Seit am Montag bekannt gegeben wurde, dass Monika Schoeller verstorben ist, gehen überall ratlose Anrufe hin und her. Geschichten und Erinnerungen werden ausgetauscht, um die Leere zu füllen, die ihre Stille hinterlässt - ihre tätige Stille, so muss es heißen. Ich hatte das Glück, sie vor dreißig Jahren unter Bäumen kennenzulernen, gemeinsam mit dem tschechischen Dichter Jan Skácel, der zu den Wipfeln aufblickte und sagte: "Ein Dichter ist ein Radar unter Linden." Man musste die Stille danach mit ihr ermessen, dann wurde sie groß und weit.

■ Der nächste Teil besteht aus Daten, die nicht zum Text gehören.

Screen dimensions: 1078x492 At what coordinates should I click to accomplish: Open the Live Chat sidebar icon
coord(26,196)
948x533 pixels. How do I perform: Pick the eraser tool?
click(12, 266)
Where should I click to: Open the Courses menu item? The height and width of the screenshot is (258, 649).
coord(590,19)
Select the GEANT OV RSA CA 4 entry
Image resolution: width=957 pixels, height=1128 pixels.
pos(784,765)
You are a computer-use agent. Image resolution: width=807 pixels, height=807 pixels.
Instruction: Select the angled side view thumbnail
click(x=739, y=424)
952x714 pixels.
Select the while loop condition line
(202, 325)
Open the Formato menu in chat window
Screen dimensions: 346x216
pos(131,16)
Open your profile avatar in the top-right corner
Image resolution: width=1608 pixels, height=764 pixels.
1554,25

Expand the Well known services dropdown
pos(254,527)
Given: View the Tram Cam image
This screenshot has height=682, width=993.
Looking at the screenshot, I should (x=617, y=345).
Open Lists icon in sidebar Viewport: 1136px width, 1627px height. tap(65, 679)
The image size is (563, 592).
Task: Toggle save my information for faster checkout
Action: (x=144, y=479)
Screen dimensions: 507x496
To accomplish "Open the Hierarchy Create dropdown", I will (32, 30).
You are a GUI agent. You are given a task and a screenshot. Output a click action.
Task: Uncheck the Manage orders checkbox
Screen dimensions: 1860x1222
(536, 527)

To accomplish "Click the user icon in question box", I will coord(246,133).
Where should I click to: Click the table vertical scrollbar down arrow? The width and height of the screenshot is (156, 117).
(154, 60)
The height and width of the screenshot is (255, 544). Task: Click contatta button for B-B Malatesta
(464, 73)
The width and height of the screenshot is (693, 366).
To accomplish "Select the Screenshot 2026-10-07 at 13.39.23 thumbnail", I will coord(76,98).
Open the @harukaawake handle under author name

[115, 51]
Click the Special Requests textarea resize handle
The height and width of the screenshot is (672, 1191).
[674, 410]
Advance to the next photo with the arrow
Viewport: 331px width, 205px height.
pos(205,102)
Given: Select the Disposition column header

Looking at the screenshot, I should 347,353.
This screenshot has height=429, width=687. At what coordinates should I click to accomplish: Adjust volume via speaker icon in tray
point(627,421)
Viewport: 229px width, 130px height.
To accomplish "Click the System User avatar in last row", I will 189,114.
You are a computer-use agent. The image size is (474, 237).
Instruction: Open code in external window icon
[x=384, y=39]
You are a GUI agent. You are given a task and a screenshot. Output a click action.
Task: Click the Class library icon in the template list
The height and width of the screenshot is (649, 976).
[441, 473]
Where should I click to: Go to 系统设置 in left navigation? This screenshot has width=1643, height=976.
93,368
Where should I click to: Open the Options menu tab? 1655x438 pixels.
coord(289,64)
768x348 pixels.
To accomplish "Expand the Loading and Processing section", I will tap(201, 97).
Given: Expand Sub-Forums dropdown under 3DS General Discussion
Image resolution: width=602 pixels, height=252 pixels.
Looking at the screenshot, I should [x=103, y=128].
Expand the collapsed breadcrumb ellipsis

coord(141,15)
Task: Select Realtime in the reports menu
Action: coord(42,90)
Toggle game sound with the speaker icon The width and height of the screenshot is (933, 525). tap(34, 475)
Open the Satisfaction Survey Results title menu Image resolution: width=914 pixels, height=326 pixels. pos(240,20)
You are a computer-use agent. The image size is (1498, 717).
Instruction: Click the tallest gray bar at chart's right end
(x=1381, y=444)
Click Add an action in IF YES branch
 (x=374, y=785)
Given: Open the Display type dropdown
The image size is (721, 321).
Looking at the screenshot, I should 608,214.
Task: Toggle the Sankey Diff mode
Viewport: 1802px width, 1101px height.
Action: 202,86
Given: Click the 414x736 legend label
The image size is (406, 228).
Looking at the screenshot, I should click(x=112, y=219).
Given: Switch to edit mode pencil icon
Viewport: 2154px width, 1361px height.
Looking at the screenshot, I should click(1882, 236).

Diese Stille ist es, in der Bücher geschrieben und gelesen werden, "und ich brauche ganz viel von ihr", sagte sie in einer ihrer letzten Reden.
Ihre unnachgiebige, tätige Stille: Nach einem Gespräch mit ihr, bei einem Tee in ihrem Büro oder auf der Treppe, fühlte man sich immer ein wenig mehr bei sich zuhause und bestärkt in dem, was man gerade tat. Das war ihre Gabe: Zugewandt, diskret und behutsam erkundigte sie sich, hörte zu, fragte nach Problemen und Sorgen, gab einen Hinweis und kaum, dass man ihn als Rat bemerkte, sah man, wie er wirkte. Carolin Emcke schrieb einmal von ihrer "unnachahmlichen Gabe, jemanden zu sehen. Als ob alle Hüllen und Masken vor ihr abfallen würden."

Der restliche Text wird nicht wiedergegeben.